----- DOCUMENT EXCERPT
Unlike Beresford, however, Affleck received the support of his peers at the Directors Guild of America, which awarded him its top prize a few weeks ago; Beresford didn't even make the DGA cut in 1989.
Is the rank-and-file trying to send the academy a message?
O'Neil believes they are.
Years ago, he points out, a situation like Affleck's Oscar snub would have been noted and then forgotten in the face of a much-nominated film such as "Lincoln." Today, with social media and blogs constantly debating the Oscars' merit, the argument isn't over until PricewaterhouseCoopers finishes tallying the votes.
"That's evidence of how different the Oscars are today," he said.
In addition, the DGA award is about the many over the few: The DGA is voted on by more than 14,000 members of the directors' guild -- a group that includes assistants, TV specialists and other forms of helmers -- while the Oscar nominees for Best Director were selected by the roughly 370 members of the academy's directors' branch, a more homogenous group, said O'Neil.
Clayton Davis, who oversees AwardsCircuit.com, has another theory: that "Argo" is everybody's alternative. Given the way the Oscars are tallied, with voters ranking their picks from favorite to least favorite, a film with a lot of twos and threes will do better than a film that some people love and others loathe.
"You'll find your haters for 'Lincoln,' you'll find your haters for 'Zero Dark Thirty,' you'll find your haters for 'Les Miz.' But everybody, for the most part, at least says 'Argo' was good," he said. "So in a preferential balloting system 'Argo's' not likely to have a lot of No. 9 votes. And in a preferential balloting system, two, three and four can easily make up the winner."
----------
**WORK TO BE COMPLETED:** According to the Oscars article, roughly how many members of the academy's directors' branch chose the Best Director nominees?
----- DATASET EXCERPT
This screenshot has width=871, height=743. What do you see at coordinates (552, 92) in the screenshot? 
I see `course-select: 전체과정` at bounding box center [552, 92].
----------
**ANSWER TO THIS EXERCISE:** Roughly 370